Borovichsky District is located in the northeastern part of the Valday Hills in the basin of the Msta River. The Msta crosses the district from southeast to northwest. Msta's rapids are located in the district. The principal tributaries of the Msta within the limits of the district are the Uver and the Velgiya; both are right. The northeast of the district lies in the basin of the tributaries of the Uver, of which the Udina is the biggest one.

There are many lakes in the district. One major lake, Lake Piros, is located in the south of the district and is shared with Tver Oblast. There are clusters of lakes in the east and in the northeast. The biggest lakes in those areas are Lake Limandrovo, the source of the Velgiya, and Lake Sheregodra.

Much of the district's territory is covered by forests.

==History==
The Msta River was an important waterway since at least the 10th century, since it connected Novgorod with the basins of the Volga and Northern Dvina Rivers. In 947 in particular, Olga of Kiev founded a number of pogosts on the river. In the course of the administrative reform carried out in 1708 by Peter the Great, the territory was included into Ingermanland Governorate (known since 1710 as Saint Petersburg Governorate). In 1727, separate Novgorod Governorate was split off. In 1770, Borovichi was chartered, and in 1773, Borovichsky Uyezd was established. In 1776, the area was transferred to Novgorod Viceroyalty. In 1796, the viceroyalty was abolished and Borovichsky Uyezd was transferred to Novgorod Governorate.

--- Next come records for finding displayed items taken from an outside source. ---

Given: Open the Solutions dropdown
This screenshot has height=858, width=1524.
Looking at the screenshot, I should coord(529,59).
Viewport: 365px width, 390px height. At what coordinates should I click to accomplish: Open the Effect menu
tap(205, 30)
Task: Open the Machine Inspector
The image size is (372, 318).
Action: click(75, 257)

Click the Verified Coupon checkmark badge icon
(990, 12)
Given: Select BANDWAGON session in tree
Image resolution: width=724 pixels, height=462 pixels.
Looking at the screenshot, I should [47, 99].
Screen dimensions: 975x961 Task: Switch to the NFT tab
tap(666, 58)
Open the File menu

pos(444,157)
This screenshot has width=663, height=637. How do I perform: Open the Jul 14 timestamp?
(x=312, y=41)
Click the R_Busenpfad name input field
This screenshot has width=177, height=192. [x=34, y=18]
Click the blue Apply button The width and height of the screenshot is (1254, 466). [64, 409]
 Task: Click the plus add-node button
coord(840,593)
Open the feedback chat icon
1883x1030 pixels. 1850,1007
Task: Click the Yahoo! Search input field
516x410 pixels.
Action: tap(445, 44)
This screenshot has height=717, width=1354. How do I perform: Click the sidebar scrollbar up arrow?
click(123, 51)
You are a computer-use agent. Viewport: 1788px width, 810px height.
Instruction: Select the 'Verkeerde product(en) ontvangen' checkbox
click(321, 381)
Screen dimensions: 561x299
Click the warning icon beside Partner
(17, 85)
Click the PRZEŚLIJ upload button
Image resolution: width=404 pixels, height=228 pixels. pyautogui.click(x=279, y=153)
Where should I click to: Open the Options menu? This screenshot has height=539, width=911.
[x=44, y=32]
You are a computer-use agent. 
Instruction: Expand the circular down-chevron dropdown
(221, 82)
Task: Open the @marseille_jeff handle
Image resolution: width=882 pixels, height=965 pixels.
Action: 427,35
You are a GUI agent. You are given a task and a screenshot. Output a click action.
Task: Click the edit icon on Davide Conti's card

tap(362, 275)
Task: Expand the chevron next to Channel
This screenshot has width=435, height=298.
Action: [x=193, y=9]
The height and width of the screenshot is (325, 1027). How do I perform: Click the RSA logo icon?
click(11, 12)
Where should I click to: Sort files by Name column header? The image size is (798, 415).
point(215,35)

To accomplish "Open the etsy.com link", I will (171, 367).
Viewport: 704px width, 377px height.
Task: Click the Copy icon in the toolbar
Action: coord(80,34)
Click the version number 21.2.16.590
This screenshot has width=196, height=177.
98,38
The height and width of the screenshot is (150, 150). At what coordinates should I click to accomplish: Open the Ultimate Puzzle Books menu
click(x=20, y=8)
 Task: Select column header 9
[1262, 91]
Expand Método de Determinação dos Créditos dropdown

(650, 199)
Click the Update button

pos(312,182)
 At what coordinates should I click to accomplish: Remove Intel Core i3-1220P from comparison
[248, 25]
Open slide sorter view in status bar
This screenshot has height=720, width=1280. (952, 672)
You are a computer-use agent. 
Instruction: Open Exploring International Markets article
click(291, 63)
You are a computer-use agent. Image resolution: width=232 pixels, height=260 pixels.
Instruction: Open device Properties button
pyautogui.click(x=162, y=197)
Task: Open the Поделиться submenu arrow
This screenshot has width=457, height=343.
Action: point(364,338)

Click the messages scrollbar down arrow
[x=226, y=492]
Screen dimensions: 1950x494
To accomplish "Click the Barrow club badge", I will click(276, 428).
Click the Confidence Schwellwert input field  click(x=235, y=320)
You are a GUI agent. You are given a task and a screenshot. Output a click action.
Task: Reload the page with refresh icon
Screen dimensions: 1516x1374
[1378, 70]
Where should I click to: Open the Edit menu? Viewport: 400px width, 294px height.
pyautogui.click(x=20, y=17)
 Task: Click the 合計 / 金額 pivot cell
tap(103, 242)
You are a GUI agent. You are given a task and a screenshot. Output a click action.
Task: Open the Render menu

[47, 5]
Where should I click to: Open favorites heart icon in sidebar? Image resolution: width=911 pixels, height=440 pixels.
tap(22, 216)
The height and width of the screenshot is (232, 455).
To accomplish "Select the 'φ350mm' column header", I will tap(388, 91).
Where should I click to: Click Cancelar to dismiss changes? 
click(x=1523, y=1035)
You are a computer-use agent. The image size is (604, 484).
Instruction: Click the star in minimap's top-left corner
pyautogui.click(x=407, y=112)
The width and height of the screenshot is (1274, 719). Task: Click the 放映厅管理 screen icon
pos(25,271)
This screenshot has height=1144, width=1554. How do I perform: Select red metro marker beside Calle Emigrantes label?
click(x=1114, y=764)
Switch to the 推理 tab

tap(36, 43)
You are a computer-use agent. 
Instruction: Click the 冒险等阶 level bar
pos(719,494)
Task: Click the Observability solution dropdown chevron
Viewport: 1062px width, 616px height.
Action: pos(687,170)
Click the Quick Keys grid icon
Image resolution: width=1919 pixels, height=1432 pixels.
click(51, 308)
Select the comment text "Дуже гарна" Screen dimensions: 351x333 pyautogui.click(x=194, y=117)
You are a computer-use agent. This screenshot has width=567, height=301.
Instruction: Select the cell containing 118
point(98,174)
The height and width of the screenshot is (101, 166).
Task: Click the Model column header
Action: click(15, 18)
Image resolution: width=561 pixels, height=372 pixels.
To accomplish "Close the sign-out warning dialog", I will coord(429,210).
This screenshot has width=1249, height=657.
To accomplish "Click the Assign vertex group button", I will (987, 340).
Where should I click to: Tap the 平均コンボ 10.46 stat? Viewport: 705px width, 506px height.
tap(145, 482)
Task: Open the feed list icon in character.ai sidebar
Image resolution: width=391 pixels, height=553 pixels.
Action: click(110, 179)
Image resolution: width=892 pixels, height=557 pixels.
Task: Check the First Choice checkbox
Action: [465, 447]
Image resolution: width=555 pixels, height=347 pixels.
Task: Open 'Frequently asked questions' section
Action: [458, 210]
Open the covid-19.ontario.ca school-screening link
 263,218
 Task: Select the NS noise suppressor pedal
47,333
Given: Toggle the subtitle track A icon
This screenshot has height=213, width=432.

In August 1927, the governorates and uyezds were abolished. Borovichsky District, with the administrative center in the town of Borovichi, was established within Borovichi Okrug of Leningrad Oblast effective October 1, 1927. It included parts of Borovichskaya, Vasilyevskaya, Volokskaya, and Opechenskaya Volosts of former Borovichsky Uyezd. On July 23, 1930, the okrugs were abolished, and the districts were directly subordinated to the oblast. The town of Borovichi was initially subordinated to the district, but from 1930 it became a town under oblast jurisdiction. On July 5, 1944, Borovichsky District was transferred to newly established Novgorod Oblast, where it remained ever since.

Effective October 1, 1927, Opechensky District with the administrative center in the selo of Opechensky Posad was also established as a part of Borovichi Okrug of Leningrad Oblast. On September 20, 1931, Opechensky District was abolished and merged into Borovichsky District, but on August 3, 1939 it was restored. On July 5, 1944, the district was transferred to Novgorod Oblast. On November 17, 1960, Opechensky District was abolished, and its area was split between Borovichsky and Moshenskoy Districts.

Also effective October 1, 1927, Konchansky District with the administrative center in the selo of Konchanskoye was established as a part of Borovichi Okrug of Leningrad Oblast. On January 1, 1932, Konchansky District was abolished and split between Borovichsky, Moshenskoy, and Khvoyninsky Districts.

Another district established effective October 1, 1927 as a part of Borovichi Okrug of Leningrad Oblast was Uglovsky District. Its administrative center was in the railway station of Uglovka. On January 1, 1932, Uglovsky District was abolished and split between Bologovsky, Borovichsky, and Okulovsky Districts.

==Administrative and municipal status==
Within the framework of administrative divisions, Borovichsky District is one of the twenty-one in the oblast. The town of Borovichi serves as its administrative center, despite being incorporated separately as a town of oblast significance—an administrative unit with the status equal to that of the districts.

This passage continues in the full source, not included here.